SECTION 1.2. Dividends. The Company shall (and each Major Shareholder
shall use its best efforts and take all actions within its power to cause the
Company to) declare and pay to the holders of its Common Stock (i) cash
dividends in an amount equal to 20% of the Adjusted Consolidated Net Income of
the Company for each Dividend Period, which dividends shall be paid within 120
days after the end of such Dividend Period to the holders of record of shares of
Common Stock as of the opening of business on the last day thereof, and (ii)
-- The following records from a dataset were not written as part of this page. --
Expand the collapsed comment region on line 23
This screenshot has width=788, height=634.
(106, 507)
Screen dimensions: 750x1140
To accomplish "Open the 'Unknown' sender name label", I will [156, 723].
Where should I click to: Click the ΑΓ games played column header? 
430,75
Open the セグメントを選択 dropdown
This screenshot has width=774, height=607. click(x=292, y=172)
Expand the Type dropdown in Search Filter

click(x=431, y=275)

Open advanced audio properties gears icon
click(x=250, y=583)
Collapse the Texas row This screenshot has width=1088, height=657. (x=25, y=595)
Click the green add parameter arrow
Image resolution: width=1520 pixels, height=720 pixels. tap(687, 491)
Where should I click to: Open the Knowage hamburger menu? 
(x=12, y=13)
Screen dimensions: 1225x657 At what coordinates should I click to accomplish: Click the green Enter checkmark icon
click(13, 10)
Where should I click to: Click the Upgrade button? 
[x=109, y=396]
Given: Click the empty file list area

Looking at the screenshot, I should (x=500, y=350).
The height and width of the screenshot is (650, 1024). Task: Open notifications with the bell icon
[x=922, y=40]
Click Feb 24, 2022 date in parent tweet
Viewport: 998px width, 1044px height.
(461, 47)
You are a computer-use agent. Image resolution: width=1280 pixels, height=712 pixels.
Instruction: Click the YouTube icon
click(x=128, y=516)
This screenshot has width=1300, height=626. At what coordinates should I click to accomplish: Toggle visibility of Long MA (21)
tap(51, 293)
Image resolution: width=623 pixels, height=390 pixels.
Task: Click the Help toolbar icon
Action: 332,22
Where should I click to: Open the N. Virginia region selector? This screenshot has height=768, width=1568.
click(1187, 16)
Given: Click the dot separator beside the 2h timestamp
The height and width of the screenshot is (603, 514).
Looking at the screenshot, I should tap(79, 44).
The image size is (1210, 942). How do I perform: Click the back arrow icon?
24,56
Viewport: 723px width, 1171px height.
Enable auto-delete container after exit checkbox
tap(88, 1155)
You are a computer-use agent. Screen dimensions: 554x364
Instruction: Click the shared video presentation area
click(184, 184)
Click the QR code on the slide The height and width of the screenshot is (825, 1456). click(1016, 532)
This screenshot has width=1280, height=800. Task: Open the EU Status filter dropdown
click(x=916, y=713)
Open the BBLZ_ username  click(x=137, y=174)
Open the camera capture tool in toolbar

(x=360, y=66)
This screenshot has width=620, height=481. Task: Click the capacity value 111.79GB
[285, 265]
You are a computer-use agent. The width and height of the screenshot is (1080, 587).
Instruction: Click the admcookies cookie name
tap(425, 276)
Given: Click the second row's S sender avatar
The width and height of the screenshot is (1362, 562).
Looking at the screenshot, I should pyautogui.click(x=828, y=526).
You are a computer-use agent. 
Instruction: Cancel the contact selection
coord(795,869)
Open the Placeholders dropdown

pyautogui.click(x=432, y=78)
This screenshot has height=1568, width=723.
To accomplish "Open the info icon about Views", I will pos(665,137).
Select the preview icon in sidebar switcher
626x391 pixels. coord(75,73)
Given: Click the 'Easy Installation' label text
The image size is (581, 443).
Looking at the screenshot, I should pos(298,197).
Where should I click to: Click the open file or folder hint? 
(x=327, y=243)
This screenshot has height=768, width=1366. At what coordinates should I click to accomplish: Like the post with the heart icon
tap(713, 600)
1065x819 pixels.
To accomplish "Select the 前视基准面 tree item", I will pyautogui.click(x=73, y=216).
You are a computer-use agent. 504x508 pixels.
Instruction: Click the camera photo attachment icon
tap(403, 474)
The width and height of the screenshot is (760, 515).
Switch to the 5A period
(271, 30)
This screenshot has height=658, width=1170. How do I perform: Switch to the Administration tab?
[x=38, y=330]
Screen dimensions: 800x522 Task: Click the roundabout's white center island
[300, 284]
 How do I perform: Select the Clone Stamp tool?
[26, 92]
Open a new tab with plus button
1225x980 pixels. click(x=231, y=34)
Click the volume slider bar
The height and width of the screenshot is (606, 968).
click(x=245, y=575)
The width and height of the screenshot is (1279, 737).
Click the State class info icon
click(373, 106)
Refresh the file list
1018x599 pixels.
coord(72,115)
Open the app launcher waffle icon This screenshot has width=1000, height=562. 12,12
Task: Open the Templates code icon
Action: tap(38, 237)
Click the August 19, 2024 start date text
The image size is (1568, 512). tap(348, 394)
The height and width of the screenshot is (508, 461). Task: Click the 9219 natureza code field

dividends in an amount equal to (and in the same form as) the net proceeds
received by the Company or any of its Subsidiaries from the sale or other
disposition of the Leasing Business, which dividends shall be paid within 30
days after the receipt of such proceeds to the holders of record of shares of
Common Stock as of the date of consummation of the sale or other disposition of
the Leasing Business.
SECTION 1.3. Intercompany Indebtedness. Each Major Shareholder shall
use its best efforts and take all actions within its power to cause all
Intercompany Indebtedness to bear interest at the Intercompany Rate; provided,
however, that if the directors designated by the Xxxxxx Shareholder
Representative shall have proposed an Eligible Capital Project for consideration
by the Board of Directors of the Company but, notwithstanding the affirmative
vote in favor of such Eligible Capital Project by the directors so designated,
the Board of Directors shall have rejected such project or deferred
consideration thereof (it being understood and agreed that each Major
Shareholder shall use its best efforts and take all actions within its power to
cause the directors designated by it to consider in good faith any Eligible
Capital Project proposed by the directors designated by the Xxxxxx Shareholder
Representative), then the Eligible Capital Project Deficit Amount shall bear
interest at a rate of 12.5% per annum.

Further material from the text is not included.